After orchiectomy, the gross examination revealed a 2.8 × 1.8 × 1.5 cm testis with a white-grey, glistening lesion. It had an uninterrupted capsule which separated the mass from normal testis parenchyma (Figure 1). Microscopically, the tumor was composed of a prominent solid pattern with few cystic follicules (Figure 2).
The follicules were lined by several cell layers; the inner cells having oval or round nuclei and eosinophilic cytoplasm whereas the outer had with spindle nuclei and scanty cytoplasm (Figure 3). A high mitotic rate was observed (Figure 4).

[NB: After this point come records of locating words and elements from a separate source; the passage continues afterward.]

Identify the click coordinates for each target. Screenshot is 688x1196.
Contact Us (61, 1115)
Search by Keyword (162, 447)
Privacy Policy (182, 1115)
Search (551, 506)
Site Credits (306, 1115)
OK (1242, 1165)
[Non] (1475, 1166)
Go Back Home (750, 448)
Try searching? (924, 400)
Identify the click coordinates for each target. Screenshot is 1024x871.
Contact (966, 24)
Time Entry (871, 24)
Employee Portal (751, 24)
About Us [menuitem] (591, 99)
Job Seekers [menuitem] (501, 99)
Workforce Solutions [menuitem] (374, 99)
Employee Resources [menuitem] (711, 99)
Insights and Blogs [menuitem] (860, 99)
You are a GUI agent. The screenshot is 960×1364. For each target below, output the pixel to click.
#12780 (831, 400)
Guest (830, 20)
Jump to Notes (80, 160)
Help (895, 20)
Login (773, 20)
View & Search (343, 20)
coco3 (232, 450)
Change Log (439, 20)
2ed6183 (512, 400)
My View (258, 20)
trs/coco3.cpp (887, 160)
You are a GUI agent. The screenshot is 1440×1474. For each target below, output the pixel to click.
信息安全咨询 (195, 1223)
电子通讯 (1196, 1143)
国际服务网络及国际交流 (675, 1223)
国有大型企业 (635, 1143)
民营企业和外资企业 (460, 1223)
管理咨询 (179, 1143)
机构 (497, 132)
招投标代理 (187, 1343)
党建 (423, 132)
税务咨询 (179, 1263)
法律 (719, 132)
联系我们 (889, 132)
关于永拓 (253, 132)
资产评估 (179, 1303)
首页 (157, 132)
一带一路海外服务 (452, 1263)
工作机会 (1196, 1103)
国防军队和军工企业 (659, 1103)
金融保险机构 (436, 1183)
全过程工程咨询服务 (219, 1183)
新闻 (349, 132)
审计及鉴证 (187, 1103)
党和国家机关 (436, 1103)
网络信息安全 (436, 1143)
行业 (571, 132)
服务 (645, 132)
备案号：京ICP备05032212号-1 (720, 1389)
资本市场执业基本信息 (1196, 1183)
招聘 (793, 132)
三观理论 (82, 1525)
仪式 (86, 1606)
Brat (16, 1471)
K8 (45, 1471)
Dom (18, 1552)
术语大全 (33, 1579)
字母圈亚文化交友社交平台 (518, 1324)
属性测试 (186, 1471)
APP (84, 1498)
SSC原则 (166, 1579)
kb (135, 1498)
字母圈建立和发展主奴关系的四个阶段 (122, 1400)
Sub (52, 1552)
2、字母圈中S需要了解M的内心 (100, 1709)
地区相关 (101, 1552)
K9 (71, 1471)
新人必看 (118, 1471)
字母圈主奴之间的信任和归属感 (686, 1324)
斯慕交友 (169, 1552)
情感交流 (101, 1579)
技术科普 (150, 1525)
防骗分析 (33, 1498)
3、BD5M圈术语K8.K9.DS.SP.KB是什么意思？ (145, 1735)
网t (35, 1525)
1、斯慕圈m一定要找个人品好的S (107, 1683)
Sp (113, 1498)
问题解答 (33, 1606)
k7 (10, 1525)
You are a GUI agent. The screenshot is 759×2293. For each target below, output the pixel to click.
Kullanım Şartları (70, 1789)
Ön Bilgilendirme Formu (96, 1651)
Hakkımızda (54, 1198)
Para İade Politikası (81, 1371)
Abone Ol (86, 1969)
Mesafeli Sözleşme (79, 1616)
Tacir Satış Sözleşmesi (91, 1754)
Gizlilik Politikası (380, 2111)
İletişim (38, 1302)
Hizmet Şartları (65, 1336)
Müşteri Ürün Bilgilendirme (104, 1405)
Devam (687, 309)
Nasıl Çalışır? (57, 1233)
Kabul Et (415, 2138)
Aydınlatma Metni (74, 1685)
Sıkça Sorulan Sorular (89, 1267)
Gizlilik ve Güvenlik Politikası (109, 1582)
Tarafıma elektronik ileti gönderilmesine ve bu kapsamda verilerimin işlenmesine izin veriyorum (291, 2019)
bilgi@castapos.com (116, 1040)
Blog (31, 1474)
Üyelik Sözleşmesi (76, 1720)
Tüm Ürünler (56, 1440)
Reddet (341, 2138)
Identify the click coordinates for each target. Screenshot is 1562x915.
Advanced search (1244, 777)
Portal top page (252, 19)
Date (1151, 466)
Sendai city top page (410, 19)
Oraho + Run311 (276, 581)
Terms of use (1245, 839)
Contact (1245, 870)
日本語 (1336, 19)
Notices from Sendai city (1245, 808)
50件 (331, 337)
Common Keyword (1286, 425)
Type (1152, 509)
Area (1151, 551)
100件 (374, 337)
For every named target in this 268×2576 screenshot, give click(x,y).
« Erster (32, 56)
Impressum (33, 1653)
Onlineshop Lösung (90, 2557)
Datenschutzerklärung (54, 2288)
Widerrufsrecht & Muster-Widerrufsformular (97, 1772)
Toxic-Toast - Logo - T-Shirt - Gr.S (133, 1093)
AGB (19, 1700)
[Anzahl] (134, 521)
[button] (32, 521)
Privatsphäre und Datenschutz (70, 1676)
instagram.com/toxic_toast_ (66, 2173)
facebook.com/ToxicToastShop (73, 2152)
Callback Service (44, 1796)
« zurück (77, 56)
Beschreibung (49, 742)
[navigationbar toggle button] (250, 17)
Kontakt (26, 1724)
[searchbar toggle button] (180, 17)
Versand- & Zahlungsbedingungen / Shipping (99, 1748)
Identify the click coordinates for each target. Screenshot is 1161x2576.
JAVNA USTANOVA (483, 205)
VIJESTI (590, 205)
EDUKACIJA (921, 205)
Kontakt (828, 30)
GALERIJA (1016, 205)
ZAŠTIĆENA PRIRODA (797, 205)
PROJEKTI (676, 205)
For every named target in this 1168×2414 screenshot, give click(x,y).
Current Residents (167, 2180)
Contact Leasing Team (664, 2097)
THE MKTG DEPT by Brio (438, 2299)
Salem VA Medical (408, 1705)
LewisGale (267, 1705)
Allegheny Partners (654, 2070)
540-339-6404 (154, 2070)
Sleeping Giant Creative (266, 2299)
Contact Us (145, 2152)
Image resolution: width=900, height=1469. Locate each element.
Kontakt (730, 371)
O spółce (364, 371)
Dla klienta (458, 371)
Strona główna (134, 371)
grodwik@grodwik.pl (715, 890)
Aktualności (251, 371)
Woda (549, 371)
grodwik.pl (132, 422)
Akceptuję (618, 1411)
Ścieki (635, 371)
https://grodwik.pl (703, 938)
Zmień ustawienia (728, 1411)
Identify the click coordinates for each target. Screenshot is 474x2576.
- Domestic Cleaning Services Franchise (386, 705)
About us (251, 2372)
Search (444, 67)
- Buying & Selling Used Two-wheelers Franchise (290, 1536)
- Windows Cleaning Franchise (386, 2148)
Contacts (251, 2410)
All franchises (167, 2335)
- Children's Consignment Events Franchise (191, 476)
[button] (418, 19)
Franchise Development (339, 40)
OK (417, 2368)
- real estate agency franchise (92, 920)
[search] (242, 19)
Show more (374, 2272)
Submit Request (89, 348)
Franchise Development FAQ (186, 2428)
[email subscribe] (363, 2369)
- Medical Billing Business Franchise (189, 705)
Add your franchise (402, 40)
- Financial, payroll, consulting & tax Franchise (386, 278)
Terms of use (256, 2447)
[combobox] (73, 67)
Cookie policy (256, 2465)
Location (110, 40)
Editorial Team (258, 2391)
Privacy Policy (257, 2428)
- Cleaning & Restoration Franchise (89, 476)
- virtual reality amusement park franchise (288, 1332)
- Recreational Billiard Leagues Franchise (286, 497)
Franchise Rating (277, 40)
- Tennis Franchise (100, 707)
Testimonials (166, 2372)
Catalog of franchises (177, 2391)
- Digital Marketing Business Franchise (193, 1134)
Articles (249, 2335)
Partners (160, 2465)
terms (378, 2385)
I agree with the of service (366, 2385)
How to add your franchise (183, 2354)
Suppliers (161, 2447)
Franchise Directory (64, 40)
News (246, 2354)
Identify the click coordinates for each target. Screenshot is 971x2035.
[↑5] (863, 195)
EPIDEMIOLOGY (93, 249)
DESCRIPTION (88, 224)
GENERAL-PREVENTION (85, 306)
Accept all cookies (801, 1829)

Immunhistochemical stains were positive for inhibin, alpha-1 antitrypsin, CD99 and were negative for AFP in tumor cells (Figure 5). Also, Ki 67 immunostaining of tumor with a high proliferative rate (Figure 5). The tumor was diagnosed as juvenile granulosa cell tumor of the testis.
Juvenile granulosa cell tumor is very rare with an incidence 1-2% of prepubertal testicular tumors . It is considered as a benign neoplasm because no metastasis has been reported. Histopathological diagnosis is may be difficult, because yolk sac tumor, the better known tumor of young children, may present similar features. Contrary to USG images and gross examination, laboratory findings and immunohistochemical investigations are necessary to individuate between these tumors.